→ **WORK REQUEST**:
Among the lines of the records, please find those that contain the word "computer" and copy them.

[Pixel coordinate grounding data]
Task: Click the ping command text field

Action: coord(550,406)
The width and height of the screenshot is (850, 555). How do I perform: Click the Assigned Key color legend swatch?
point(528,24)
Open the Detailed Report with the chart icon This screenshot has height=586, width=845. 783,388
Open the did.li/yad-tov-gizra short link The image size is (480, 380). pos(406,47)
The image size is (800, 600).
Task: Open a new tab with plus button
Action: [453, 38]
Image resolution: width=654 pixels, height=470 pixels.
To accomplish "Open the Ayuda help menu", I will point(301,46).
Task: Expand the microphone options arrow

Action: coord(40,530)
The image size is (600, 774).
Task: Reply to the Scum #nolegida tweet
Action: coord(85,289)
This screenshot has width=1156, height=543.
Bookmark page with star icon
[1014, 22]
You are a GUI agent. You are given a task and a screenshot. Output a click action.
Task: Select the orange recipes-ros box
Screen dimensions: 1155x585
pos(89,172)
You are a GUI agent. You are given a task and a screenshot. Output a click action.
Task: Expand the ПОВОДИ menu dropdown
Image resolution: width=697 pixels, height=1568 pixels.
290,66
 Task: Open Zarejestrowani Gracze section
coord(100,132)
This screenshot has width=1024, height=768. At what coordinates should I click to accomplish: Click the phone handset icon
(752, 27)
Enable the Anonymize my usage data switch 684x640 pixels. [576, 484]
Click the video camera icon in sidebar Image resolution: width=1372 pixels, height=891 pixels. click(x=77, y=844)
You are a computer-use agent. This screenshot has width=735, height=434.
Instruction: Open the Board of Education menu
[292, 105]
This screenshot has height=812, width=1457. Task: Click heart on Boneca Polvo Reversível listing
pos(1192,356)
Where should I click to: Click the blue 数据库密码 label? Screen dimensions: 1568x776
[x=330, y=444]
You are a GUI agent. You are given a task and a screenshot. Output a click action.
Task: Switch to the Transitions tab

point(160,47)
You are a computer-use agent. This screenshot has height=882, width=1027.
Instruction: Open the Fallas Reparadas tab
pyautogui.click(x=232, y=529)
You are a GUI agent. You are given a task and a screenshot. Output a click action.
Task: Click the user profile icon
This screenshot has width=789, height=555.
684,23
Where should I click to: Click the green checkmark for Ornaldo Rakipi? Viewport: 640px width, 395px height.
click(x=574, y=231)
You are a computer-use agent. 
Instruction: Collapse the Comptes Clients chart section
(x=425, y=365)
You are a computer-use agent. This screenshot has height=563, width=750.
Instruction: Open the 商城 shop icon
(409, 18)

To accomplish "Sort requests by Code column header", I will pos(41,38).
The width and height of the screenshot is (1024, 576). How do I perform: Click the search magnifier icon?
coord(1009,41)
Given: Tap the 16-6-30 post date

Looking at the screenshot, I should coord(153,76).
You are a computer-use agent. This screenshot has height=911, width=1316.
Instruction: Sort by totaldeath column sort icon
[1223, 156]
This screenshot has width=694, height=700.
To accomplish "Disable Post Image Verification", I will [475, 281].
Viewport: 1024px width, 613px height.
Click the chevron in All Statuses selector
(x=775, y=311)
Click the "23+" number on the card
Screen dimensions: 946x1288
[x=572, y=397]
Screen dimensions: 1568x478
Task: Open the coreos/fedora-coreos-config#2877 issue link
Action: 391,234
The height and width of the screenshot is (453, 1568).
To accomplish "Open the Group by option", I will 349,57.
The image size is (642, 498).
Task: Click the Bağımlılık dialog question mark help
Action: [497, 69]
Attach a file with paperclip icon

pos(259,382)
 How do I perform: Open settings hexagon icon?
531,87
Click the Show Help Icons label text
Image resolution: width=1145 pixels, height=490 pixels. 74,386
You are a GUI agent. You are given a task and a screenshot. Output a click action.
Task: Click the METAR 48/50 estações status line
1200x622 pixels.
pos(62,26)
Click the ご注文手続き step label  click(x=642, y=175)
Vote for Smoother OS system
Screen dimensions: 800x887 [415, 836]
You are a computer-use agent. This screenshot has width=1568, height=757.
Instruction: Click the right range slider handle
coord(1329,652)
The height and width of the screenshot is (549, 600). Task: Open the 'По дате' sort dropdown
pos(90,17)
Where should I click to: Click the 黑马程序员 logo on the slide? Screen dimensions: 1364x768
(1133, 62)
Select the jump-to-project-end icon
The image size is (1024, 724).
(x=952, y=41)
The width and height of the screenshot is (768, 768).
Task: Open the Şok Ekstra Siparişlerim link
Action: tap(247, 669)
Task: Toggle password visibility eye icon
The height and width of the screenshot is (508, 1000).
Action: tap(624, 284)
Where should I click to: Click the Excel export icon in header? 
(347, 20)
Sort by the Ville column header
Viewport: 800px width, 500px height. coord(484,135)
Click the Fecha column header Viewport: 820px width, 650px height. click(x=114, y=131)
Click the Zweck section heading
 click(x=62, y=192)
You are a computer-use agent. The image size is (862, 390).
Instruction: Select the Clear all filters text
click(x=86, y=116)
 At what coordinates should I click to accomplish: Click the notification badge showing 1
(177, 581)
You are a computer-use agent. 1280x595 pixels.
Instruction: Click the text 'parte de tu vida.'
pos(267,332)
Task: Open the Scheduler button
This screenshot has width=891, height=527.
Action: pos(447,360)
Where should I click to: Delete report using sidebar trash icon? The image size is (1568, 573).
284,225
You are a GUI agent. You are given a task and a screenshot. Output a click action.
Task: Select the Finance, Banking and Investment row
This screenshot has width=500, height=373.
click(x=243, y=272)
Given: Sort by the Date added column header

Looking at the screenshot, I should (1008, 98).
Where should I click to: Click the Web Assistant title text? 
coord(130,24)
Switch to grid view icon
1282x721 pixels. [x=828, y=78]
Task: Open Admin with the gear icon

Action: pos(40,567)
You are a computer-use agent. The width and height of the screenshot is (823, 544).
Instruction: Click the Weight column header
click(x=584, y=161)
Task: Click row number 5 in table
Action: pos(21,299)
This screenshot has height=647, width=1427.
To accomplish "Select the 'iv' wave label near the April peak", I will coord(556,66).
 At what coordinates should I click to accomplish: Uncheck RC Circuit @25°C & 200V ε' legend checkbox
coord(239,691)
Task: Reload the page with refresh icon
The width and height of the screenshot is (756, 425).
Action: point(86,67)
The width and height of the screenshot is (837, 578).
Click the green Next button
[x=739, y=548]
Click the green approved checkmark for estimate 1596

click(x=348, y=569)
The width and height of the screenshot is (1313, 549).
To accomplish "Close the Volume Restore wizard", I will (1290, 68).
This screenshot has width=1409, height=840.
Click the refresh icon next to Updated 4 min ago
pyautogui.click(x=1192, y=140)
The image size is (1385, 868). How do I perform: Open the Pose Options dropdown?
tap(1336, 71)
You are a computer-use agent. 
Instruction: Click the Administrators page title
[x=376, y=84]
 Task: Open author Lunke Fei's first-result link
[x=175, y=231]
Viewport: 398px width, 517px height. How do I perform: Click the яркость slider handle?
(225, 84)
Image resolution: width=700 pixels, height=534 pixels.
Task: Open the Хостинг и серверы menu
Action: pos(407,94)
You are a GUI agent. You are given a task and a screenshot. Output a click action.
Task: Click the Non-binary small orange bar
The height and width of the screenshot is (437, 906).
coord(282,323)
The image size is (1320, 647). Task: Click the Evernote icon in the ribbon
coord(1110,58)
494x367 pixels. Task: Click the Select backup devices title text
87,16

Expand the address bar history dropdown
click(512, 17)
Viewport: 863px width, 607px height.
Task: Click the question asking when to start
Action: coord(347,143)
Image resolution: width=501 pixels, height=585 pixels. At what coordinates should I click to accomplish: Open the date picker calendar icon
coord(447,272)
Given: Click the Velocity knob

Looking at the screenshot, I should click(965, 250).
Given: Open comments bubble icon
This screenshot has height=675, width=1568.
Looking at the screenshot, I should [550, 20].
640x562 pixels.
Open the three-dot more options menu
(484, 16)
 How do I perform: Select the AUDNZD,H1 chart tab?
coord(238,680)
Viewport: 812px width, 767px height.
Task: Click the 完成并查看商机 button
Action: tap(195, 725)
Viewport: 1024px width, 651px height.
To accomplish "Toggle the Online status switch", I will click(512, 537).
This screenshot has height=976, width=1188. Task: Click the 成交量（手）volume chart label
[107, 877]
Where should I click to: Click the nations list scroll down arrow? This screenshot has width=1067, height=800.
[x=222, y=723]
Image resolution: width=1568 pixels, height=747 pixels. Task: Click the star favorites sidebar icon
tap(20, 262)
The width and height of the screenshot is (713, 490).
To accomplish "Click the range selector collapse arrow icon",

→ **ANSWER**:
You are a computer-use agent. This screenshot has width=735, height=434.
You are a computer-use agent. This screenshot has height=882, width=1027.
You are a computer-use agent. 
You are a computer-use agent. This screenshot has height=563, width=750.
You are a computer-use agent. This screenshot has height=911, width=1316.
You are a computer-use agent. This screenshot has width=1568, height=757.
You are a computer-use agent. The image size is (862, 390).
You are a computer-use agent. 1280x595 pixels.
You are a computer-use agent. The width and height of the screenshot is (823, 544).
You are a computer-use agent. 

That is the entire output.